Nun hatte es in der Vergangenheit an der U2 schon vergleichbare Probleme gegeben. Am bekanntesten ist wohl die Havarie 2012 beim Bau der Mall of Berlin am Leipziger Platz, die eine mehrwöchige vollständige Einstellung des U-Bahn-Verkehrs auf diesem Abschnitt der U2 erzwang.
Doch am Alexanderplatz ist kein Ende der für die Fahrgäste unerträglichen Situation in Sicht. Seit über einem viertel Jahr wird gestritten, wer was wann an wen an Dokumenten übergeben hat und wer für welche Entscheidung zuständig ist. Damit ist noch immer kein Beginn der Reparatur geschweige denn ein Datum der Wiederinbetriebnahme erkennbar.

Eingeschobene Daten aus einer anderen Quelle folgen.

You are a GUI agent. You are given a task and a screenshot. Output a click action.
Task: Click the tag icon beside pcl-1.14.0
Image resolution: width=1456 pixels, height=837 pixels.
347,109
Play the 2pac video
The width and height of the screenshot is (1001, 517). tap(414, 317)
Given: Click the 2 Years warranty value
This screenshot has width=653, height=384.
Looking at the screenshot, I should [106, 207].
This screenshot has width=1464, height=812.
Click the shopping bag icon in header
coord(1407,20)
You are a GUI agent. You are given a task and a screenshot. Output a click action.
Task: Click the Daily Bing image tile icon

Daher fordert der Berliner Fahrgastverband IGEB:
Aktuell
Der Firma Covivio, Bauherr für das Hochhaus, müssen klare Fristen gesetzt werden. Zum einen muss Covivio nach einer festen Vorgabe alle geforderten Unterlagen vorlegen. Dazu gehört auch, das Datum, zu dem die Sanierung abgeschlossen sein wird.
Wenn Covivio diese Unterlagen nicht in dieser Frist vorlegen und auch kein Datum zur Instandsetzung nennen kann, dann muss die sogenannte Ersatzvornahme greifen. Dabei muss dem Baubereich der BVG gestattet werden, zuerst eine umfassende Schadensaufnahme im Außenbereich des Tunnels vorzunehmen. Die Ersatzvornahme muss durch die zuständigen Senatsverwaltungen veranlasst werden.

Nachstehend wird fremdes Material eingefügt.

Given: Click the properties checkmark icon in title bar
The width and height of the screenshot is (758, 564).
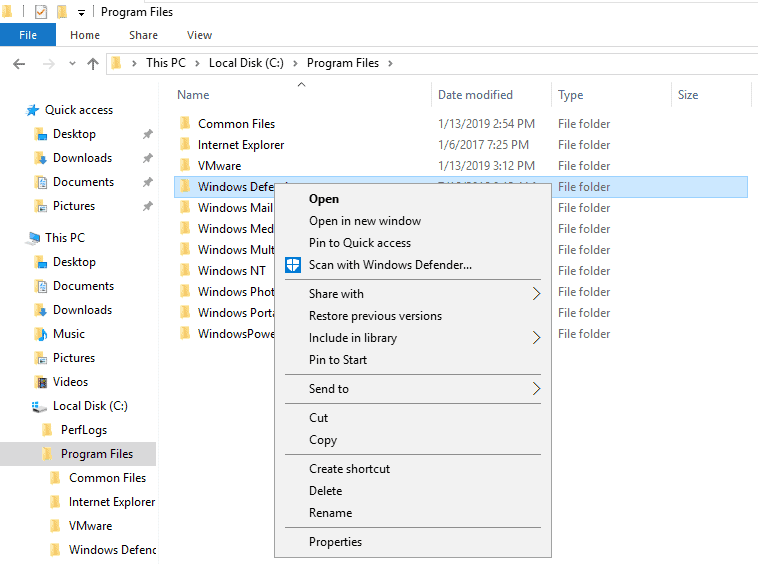Looking at the screenshot, I should (x=40, y=12).
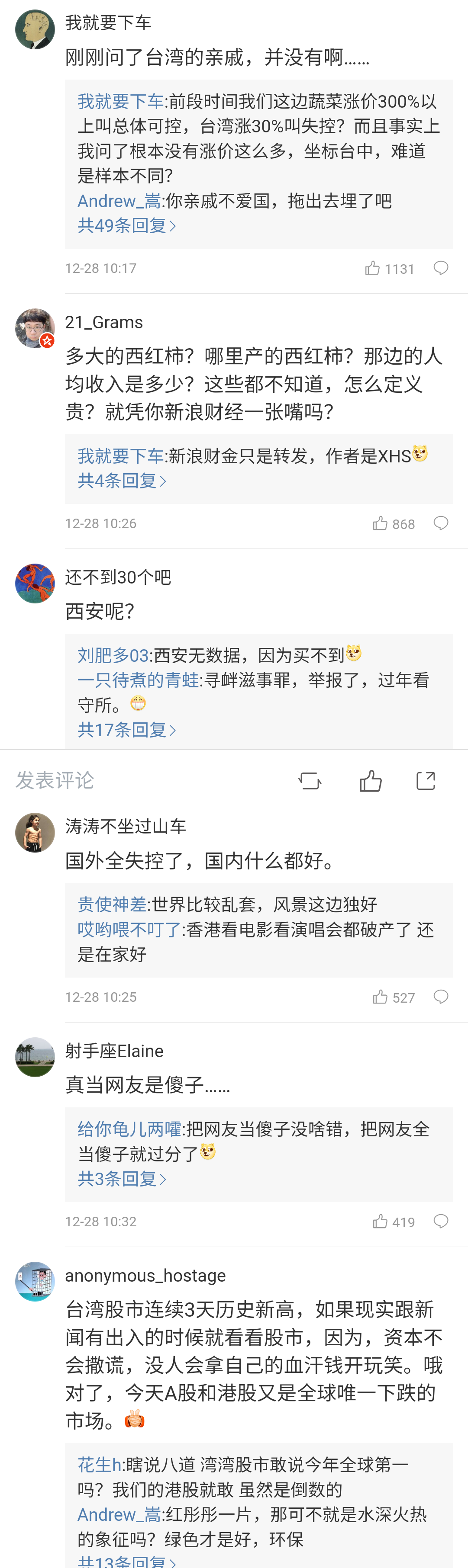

Danach muss die BVG auf Grundlage der Schadensaufnahme ein Sanierungskonzept für den U-Bahnhof erarbeiten und auf Kosten von Covivio umsetzen.
Zurzeit ist das Ausmaß des Schadens nicht ansatzweise zu überblicken. Muss und kann der über 100 Jahre alte abgesackte Tunnel angehoben werden? Kann die Tunnelwand entlang der privaten Baugrube saniert oder muss sie neu aufgebaut werden?

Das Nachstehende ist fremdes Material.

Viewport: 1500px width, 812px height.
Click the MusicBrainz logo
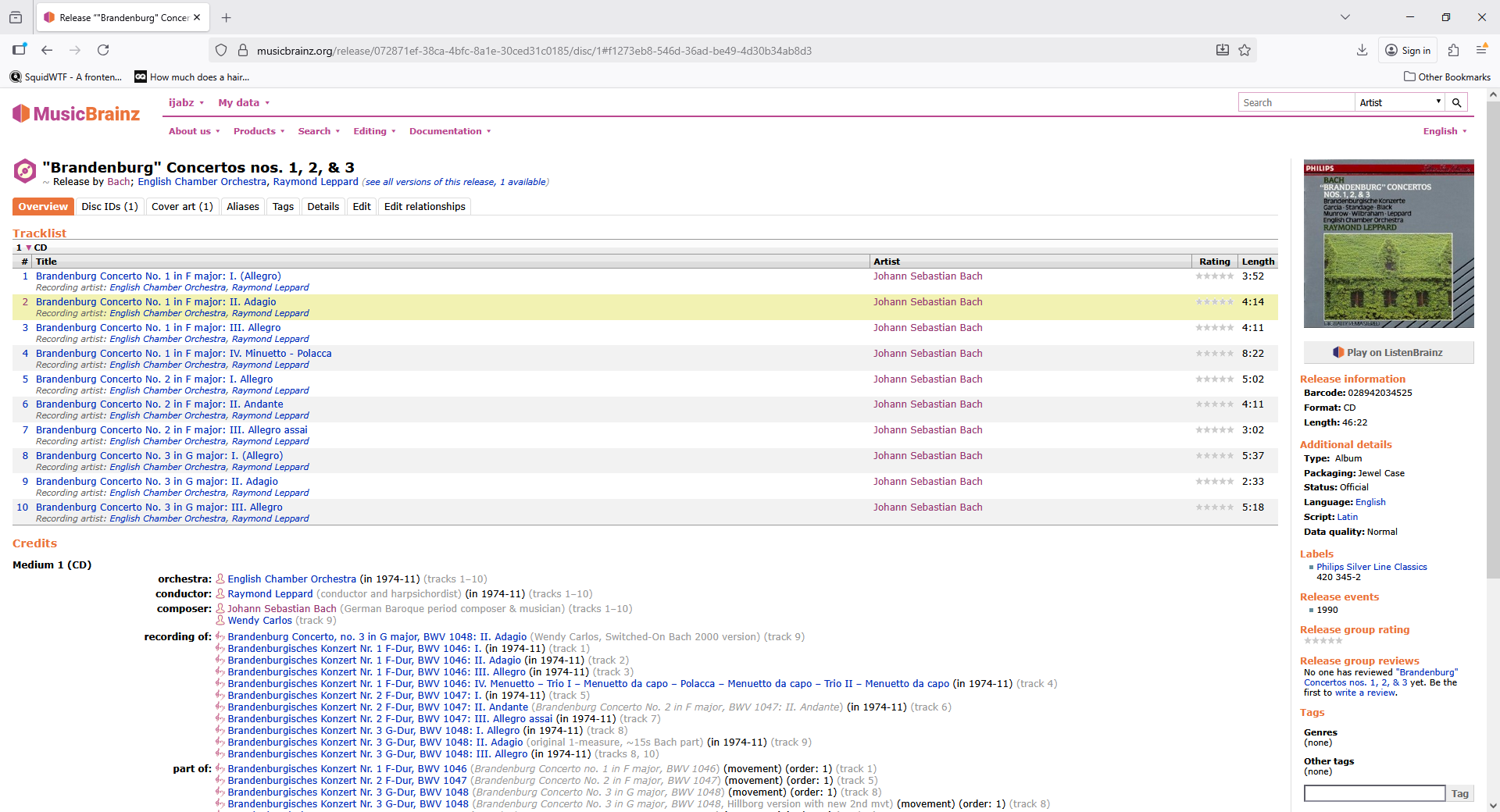[x=77, y=114]
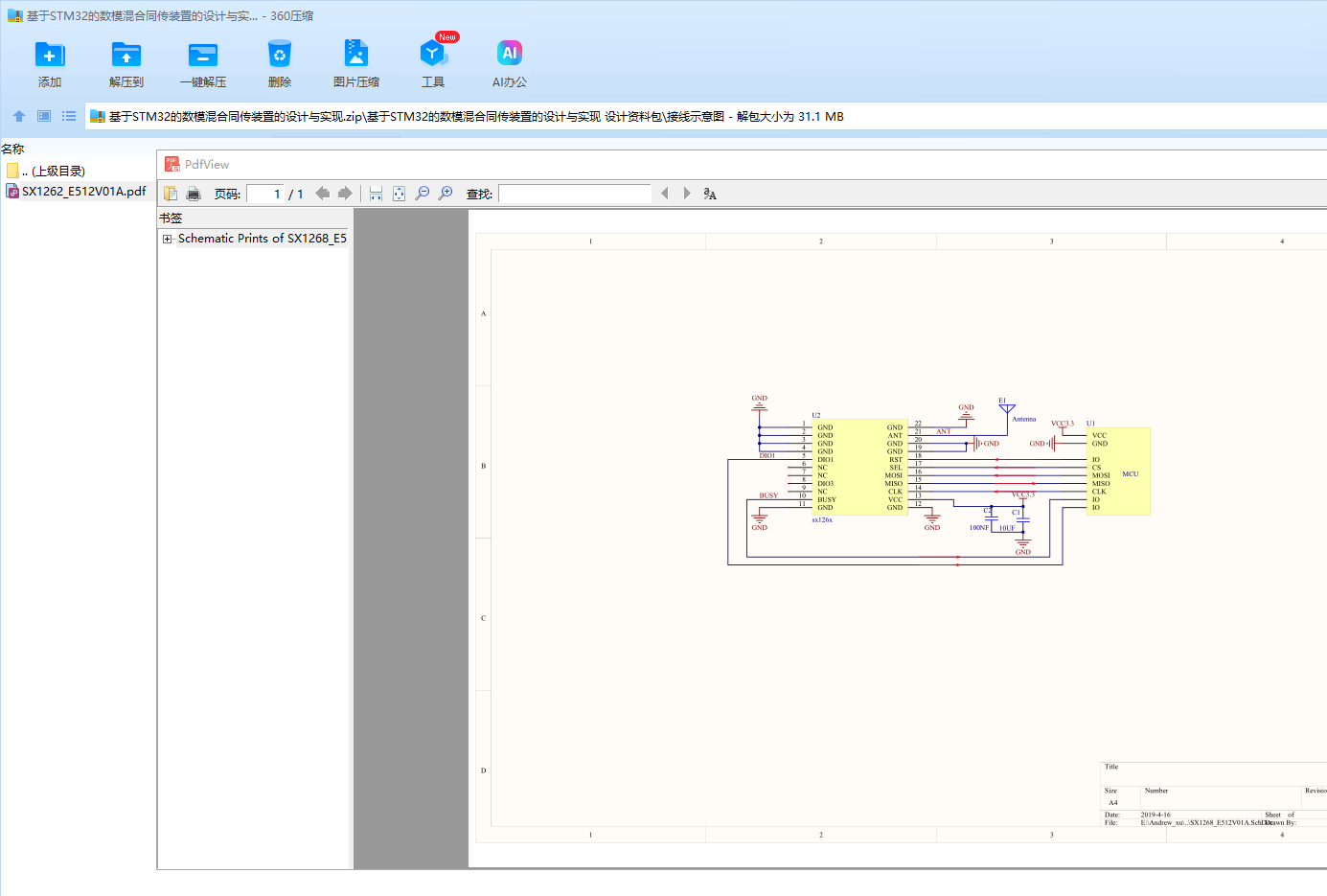Fit PDF page to width

pos(376,194)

Es ist nicht abwegig, zu befürchten, dass ein Worst-Case-Szenario eintritt und der U-Bahnhof teilweise oder ganz neu gebaut werden muss. Das ist vergleichbar mit einem Brand im Tunnel der heutigen U2 unweit der jetzigen Schadensstelle im Jahr 1972. Dabei wurde der Tunnel im Bereich der Abstellanlage nördlich des U-Bahnhofs zerstört und musste neu gebaut werden. Das hatte in der Hauptstadt der DDR weitreichende Konsequenzen für den Verkehr im Ostberliner Stadtzentrum.
Für die Zukunft
Zugleich müssen Schlussfolgerungen für künftige Baumaßnahmen im Bereich essenzieller Infrastruktur der Stadt Berlin erfolgen. So müssen Arbeiten unmittelbar neben U-Bahn-Tunneln zwingend durch eine Nachbarschaftliche Vereinbarung zwischen der BVG und dem jeweiligen Bauherren abgesichert werden. Diese Vereinbarung muss durch die zuständigen Senatsverwaltungen begleitet und kontrolliert werden. Bei entsprechenden Bewegungen und Veränderungen an Tunnelanlagen muss es frühzeitige Möglichkeiten des Einschreitens geben, damit es erst gar nicht zu solchen Havarien wie an der U2 kommt. Dabei ist auch zu prüfen, ob der Bauherr eine dem potenziellen Schaden angemessene Sicherheitsleistung hinterlegt, die sich am Worst-Case-Szenario orientieren muss. Das wäre am Alexanderplatz eine Summe von vermutlich ca. 50 Millionen € gewesen.